Reproduce verbatim the stretch of the listing from the line containing "Where should I click to: Click the search" through the line containing "Action: tap(386, 94)", both ends included.

**Provided data:**
****************************************

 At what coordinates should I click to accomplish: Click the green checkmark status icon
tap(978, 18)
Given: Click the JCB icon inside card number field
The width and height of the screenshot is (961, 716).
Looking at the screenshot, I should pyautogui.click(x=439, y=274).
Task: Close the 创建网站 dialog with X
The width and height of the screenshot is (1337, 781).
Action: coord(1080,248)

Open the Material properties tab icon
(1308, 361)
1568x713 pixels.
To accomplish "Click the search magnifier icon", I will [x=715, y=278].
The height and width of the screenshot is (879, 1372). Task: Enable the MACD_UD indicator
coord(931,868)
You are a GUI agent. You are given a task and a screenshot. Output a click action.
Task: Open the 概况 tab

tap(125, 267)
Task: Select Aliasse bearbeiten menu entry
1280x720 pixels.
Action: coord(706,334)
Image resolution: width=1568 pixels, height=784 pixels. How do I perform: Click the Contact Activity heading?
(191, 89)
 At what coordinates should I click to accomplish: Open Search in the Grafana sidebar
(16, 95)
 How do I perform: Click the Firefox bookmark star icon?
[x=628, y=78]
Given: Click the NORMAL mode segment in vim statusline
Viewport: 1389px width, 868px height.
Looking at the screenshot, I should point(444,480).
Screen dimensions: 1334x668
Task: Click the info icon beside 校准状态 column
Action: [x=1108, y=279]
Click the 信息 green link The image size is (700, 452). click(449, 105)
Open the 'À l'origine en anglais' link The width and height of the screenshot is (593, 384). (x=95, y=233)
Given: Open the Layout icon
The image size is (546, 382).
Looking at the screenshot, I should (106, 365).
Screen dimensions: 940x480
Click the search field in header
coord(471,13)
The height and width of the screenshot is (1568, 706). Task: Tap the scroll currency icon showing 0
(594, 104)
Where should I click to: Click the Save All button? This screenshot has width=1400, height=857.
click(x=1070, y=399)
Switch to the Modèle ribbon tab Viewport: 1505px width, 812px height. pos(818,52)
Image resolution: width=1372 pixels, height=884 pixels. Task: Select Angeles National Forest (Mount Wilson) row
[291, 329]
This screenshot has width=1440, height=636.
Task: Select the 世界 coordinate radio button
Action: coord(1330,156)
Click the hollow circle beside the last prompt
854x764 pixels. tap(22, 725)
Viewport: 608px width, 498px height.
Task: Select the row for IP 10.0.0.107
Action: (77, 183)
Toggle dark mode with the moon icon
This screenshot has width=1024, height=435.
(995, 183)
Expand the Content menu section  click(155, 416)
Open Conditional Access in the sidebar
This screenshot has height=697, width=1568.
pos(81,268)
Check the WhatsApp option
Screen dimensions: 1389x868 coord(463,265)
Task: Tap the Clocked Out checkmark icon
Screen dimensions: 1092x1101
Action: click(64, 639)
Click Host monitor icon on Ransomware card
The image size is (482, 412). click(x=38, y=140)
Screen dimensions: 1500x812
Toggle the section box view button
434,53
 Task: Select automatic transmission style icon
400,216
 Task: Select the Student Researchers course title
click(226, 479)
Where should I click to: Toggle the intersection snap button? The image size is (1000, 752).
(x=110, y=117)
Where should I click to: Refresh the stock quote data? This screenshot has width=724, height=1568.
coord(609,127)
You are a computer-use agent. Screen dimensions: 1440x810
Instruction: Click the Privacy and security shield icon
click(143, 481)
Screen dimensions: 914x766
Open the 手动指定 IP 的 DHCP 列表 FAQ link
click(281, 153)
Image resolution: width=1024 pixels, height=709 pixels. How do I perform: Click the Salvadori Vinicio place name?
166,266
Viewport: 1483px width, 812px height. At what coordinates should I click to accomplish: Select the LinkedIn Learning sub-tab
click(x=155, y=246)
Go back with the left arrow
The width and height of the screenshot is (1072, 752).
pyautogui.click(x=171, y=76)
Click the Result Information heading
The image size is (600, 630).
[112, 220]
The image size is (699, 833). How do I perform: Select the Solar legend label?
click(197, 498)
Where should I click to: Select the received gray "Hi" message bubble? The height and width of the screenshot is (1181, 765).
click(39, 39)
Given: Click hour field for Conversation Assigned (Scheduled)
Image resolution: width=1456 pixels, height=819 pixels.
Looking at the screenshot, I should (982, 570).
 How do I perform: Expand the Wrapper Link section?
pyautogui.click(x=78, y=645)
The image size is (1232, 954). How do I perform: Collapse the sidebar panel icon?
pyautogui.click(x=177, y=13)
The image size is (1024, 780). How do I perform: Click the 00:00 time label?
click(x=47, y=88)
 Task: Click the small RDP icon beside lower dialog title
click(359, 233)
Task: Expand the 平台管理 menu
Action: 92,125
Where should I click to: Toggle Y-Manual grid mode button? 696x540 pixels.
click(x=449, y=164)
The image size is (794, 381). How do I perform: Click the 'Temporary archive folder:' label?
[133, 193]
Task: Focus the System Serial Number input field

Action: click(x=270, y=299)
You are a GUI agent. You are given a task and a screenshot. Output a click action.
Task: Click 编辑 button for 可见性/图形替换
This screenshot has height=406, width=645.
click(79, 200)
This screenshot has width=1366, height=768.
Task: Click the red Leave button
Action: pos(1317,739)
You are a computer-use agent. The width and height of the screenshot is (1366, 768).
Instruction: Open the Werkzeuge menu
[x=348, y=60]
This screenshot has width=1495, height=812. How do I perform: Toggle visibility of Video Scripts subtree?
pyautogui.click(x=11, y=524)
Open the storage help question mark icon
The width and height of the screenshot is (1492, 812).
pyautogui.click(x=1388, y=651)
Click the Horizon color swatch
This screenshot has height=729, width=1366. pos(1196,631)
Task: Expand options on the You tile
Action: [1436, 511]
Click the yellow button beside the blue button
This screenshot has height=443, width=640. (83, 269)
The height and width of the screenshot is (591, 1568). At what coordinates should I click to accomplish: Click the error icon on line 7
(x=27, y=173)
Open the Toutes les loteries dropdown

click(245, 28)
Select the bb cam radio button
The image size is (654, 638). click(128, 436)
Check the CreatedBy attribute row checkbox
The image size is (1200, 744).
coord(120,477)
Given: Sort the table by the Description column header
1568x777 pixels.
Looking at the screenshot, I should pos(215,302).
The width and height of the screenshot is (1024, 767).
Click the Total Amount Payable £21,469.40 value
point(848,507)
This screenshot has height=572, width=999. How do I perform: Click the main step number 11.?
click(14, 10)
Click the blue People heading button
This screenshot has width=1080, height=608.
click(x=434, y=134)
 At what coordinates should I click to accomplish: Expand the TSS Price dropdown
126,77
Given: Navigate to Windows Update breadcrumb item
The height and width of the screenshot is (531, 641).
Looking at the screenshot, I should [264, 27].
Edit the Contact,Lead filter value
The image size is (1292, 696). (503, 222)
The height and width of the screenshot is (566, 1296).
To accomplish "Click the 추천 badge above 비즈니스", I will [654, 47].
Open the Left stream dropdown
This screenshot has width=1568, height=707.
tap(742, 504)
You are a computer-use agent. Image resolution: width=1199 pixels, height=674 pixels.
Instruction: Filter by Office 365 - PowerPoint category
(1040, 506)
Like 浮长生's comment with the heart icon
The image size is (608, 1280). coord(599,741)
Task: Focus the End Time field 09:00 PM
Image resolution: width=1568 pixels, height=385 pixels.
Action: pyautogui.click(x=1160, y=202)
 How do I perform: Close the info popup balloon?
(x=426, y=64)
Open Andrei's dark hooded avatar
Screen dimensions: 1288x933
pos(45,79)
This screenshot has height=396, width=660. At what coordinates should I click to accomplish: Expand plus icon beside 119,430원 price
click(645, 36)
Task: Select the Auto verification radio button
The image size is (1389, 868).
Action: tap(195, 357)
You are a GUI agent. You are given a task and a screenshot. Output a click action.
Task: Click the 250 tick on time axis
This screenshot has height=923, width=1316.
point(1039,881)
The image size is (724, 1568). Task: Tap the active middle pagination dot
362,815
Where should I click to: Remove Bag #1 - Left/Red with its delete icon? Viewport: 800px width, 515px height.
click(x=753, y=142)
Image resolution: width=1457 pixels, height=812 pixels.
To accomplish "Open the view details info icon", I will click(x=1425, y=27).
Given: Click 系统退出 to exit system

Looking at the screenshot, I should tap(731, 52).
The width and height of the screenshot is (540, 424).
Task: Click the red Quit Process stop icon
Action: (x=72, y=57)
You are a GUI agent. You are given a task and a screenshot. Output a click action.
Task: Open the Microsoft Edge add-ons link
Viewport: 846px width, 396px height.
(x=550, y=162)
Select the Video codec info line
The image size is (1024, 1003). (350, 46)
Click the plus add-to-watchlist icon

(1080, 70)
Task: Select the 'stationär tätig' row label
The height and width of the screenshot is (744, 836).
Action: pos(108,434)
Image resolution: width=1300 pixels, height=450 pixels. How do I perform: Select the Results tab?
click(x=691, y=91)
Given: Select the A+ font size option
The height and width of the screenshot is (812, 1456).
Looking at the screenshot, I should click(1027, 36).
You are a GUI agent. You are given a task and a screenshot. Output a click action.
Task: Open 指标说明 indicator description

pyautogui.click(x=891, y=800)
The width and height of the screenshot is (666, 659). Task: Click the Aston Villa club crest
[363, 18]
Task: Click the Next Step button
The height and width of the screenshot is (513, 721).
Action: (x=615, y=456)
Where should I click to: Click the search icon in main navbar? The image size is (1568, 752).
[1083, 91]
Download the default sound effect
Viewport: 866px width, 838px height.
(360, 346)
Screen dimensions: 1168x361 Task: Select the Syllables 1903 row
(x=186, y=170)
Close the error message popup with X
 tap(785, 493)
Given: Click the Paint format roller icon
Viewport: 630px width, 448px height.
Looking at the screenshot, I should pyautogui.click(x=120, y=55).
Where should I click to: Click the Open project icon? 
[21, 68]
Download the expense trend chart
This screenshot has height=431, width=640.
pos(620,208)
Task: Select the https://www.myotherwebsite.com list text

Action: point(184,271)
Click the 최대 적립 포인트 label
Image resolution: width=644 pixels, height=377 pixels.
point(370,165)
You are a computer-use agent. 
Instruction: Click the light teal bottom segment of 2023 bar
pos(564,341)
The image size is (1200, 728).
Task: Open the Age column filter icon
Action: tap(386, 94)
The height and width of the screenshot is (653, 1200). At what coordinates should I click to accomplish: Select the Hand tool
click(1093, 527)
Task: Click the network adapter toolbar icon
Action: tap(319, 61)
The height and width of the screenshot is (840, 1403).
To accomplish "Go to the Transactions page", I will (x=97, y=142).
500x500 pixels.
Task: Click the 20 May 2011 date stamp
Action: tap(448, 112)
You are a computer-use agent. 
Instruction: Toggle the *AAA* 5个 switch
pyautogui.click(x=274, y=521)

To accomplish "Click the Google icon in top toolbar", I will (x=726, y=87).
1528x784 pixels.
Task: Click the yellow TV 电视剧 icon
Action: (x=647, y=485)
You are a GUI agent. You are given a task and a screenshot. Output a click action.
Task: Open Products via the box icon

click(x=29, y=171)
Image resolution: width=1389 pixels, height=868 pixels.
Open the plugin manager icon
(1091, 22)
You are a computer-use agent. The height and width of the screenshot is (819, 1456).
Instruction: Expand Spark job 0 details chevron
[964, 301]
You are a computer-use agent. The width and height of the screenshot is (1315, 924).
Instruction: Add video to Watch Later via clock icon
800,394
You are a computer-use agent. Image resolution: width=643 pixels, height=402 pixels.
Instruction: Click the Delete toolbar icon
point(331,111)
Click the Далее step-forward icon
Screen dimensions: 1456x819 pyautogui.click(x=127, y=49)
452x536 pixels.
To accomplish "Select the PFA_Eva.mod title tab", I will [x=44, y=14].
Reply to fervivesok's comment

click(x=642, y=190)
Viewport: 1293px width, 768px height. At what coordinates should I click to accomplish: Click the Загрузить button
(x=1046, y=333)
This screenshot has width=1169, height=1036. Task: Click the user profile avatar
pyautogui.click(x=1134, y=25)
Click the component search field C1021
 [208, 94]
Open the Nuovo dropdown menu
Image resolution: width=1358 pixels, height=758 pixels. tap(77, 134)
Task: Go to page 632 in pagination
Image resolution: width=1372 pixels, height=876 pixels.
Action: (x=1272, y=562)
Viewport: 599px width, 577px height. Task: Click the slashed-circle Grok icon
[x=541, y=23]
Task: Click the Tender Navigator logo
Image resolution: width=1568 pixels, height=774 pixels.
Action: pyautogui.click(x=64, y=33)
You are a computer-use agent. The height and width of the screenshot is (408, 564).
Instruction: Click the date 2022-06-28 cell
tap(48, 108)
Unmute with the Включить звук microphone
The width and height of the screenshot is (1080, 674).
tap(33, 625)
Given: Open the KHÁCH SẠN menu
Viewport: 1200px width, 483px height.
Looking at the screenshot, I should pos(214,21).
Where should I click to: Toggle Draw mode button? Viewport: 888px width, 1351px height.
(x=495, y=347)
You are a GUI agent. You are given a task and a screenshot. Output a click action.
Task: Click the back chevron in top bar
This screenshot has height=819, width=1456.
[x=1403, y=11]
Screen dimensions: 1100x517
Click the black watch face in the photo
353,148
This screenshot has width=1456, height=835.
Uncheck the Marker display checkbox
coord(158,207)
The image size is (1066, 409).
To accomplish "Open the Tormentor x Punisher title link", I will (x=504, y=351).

****************************************

**Task result:**
Where should I click to: Click the search icon in main navbar? The image size is (1568, 752).
[1083, 91]
Download the default sound effect
Viewport: 866px width, 838px height.
(360, 346)
Screen dimensions: 1168x361 Task: Select the Syllables 1903 row
(x=186, y=170)
Close the error message popup with X
 tap(785, 493)
Given: Click the Paint format roller icon
Viewport: 630px width, 448px height.
Looking at the screenshot, I should pyautogui.click(x=120, y=55).
Where should I click to: Click the Open project icon? 
[21, 68]
Download the expense trend chart
This screenshot has height=431, width=640.
pos(620,208)
Task: Select the https://www.myotherwebsite.com list text

Action: point(184,271)
Click the 최대 적립 포인트 label
Image resolution: width=644 pixels, height=377 pixels.
point(370,165)
You are a computer-use agent. 
Instruction: Click the light teal bottom segment of 2023 bar
pos(564,341)
The image size is (1200, 728).
Task: Open the Age column filter icon
Action: tap(386, 94)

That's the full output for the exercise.